Diretiva 1 -
Reproduza, sem qualquer alteração, as linhas da listagem compreendidas entre a que contém "You are a computer-use agent. Image" e a que contém "will (x=94, y=29).", ambas inclusive.

Trecho fornecido -
Enquanto isso, milhares de ogivas permaneciam em alerta máximo sob ranchos, casas e rodovias.
Linhas de frente subterrâneas
No solo, os mísseis eram quase invisíveis, sua presença marcada por antenas, cercas de arame farpado e a porta do duto de lançamento que lembra uma pequena quadra de basquete.
“De longe, parece algo sem importância”, diz Eric Leonard, superintendente do Minnile Missile National Historic Site (MMNHS) em Dakota do Sul. “Mas aí, você chega perto e lê os avisos: Uso de força letal autorizada. A distância entre o mundano e o extraordinário é bastante rápida”.
Na década de 1960, a Força Aérea plantou mil mísseis Minuteman nas Grandes Planícies, cada um com uma carga útil de pouco mais de um megaton. Apenas 54 Titans foram montados, principalmente no sudoeste - mas cada um deles carregava uma carga de 9 megatons, o suficiente para dizimar uma área maior que Maui.
“Isso foi projetado para apagar uma cidade da Terra”, diz Leonard. “É o que isso faz. Mas há outra parte perversa das armas nucleares. Quando você constrói armas tão poderosas... o próprio fato de você tê-las e elas estarem prontas para serem utilizadas tem a intenção de servir como um impedimento contra os inimigos da América, para que eles não ataquem”.

Entradas de dados extraídos:
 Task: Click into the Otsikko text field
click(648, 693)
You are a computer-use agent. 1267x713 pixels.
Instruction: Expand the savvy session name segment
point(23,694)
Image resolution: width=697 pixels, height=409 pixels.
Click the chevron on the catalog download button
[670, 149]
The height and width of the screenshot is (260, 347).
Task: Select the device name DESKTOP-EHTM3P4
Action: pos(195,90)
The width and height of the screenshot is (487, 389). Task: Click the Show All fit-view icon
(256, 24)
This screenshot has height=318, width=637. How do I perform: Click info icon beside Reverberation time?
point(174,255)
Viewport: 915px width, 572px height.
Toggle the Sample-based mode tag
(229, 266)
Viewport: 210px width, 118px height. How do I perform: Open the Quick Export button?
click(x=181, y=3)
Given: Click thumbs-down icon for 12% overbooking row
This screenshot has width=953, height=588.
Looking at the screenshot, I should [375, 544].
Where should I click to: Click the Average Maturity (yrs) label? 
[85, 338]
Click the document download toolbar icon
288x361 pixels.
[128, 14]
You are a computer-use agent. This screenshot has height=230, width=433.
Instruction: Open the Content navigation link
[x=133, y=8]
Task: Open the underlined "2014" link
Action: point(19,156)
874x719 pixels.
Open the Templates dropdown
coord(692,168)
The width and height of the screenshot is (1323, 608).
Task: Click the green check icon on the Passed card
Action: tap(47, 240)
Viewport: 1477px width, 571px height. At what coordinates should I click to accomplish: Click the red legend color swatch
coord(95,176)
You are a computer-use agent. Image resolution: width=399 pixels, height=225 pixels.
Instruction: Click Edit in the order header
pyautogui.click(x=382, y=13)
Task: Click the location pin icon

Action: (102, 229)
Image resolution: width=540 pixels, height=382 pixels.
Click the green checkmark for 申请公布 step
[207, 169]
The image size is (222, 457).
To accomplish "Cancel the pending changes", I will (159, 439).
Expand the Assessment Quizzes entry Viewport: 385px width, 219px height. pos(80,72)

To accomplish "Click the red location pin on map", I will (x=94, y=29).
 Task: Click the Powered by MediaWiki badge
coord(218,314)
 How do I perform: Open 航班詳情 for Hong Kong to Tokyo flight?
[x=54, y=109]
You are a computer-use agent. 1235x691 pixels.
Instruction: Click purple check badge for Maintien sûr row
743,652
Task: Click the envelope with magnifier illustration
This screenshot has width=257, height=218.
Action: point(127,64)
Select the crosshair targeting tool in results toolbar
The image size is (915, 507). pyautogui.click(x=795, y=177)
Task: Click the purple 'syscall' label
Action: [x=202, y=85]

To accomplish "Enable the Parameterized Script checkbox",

Diretiva 2 -
Responda, com base no trecho fornecido sobre os mísseis nucleares, às perguntas abaixo:
(a) Quantos mísseis Titan foram montados?
(b) Em que estado fica o sítio histórico de que Eric Leonard é superintendente?
(c) Quantos mísseis Minuteman a Força Aérea instalou nas Grandes Planícies na década de 1960?

Solução 1 -
You are a computer-use agent. Image resolution: width=399 pixels, height=225 pixels.
Instruction: Click Edit in the order header
pyautogui.click(x=382, y=13)
Task: Click the location pin icon

Action: (102, 229)
Image resolution: width=540 pixels, height=382 pixels.
Click the green checkmark for 申请公布 step
[207, 169]
The image size is (222, 457).
To accomplish "Cancel the pending changes", I will (159, 439).
Expand the Assessment Quizzes entry Viewport: 385px width, 219px height. pos(80,72)

To accomplish "Click the red location pin on map", I will (x=94, y=29).

Solução 2 -
(a) 54.
(b) Dakota do Sul.
(c) Mil.